Beat the Chef is a British television cooking game show broadcast by Channel 4 and hosted by Andi Oliver. The series features contestants preparing a home-cooked family recipe, while professional chefs Mark Sargeant, Frederick Forster and Clodagh McKenna make the same recipe in an upscale restaurant version. The two dishes are then judged by a panel of food critics, including BBC Food Programme presenter Leyla Kazim. The series premiered on 27 May 2019. In 2022, the series was embroiled in controversy by continuing to employ Mark Sargeant after a jury in the U.S. ruled that he sexually assaulted an American woman in Germany. After the allegations were made public, episodes featuring Mark Sargeant were not broadcast with repeat episodes from the previous series broadcast instead.
^^^^^^^^^^^^^^^^
Activity list >>
a - From the passage about Beat the Chef, list the professional chefs who cook the upscale restaurant versions of the contestants' recipes.
b - Please extend the passage about Beat the Chef with a few sentences that pick up after its final sentence.
^^^^^^^^^^^^^^^^
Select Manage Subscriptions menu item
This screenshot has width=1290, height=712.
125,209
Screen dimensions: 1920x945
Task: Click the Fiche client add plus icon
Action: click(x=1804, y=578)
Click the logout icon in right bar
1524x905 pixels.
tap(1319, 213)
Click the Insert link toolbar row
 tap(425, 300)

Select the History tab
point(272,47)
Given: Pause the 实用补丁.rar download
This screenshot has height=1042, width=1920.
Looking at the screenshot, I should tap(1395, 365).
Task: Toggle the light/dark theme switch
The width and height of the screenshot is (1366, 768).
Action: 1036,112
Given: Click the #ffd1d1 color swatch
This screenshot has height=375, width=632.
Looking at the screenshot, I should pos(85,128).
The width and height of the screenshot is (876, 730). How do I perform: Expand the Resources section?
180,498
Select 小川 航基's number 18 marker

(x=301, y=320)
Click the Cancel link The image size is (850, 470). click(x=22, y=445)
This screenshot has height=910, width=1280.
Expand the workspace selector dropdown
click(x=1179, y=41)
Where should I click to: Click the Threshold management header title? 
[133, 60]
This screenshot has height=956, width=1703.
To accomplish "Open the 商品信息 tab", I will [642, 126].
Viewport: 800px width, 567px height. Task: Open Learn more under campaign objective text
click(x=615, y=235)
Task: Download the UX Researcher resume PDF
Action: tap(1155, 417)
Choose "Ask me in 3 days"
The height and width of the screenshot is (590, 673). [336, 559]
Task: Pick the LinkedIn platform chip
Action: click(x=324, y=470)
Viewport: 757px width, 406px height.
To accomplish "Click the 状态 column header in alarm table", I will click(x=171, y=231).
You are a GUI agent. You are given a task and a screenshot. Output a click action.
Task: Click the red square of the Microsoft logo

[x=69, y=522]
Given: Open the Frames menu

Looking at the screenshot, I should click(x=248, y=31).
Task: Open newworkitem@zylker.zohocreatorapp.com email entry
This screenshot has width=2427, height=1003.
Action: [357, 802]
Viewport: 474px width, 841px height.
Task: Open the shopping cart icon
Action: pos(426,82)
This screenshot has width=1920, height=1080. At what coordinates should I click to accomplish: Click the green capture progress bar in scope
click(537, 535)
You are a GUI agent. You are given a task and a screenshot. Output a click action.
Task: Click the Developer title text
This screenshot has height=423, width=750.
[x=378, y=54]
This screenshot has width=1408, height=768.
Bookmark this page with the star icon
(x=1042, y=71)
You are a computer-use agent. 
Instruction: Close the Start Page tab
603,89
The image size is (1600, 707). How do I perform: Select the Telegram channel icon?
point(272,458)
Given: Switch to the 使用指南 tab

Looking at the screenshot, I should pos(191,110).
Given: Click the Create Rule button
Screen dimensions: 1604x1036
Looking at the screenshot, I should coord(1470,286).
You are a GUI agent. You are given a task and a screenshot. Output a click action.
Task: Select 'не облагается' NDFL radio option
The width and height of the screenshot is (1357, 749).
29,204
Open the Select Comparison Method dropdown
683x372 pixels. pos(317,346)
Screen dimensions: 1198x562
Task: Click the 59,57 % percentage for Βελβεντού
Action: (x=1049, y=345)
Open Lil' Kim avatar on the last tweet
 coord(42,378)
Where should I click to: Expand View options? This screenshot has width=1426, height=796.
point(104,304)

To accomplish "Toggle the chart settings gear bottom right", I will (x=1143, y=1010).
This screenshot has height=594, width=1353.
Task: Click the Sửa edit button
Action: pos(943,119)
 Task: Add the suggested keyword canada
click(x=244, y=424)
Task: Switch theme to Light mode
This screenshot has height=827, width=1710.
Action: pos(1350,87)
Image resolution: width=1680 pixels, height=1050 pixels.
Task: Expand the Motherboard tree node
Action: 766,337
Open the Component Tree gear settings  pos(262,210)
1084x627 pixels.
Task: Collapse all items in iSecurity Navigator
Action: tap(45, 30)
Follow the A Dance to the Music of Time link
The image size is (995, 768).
^^^^^^^^^^^^^^^^
Answers to the problems >>
a -
Mark Sargeant
Frederick Forster
Clodagh McKenna

b -
== Format ==
In this series hosted by restaurateur Andi Oliver, skilful amateur cooks go head-to-head with professional house chefs in fast-paced cook-offs to win a cash prize of up to £10,000. The house chefs to beat are Michelin-starred Mark Sargeant, bestselling cookbook author and celebrity chef Clodagh McKenna, award-winning chef James Tanner and Roux Scholar Frederick Forster. In each round, the food jury blind taste the home cook's and the professional's dishes and vote on which they prefer. The more votes the amateur gets, the more money they win, but if they receive no votes and they go home empty-handed.

== Production ==
The series is produced by Twofour.

A second series began filming in 2020 and was released in 2021.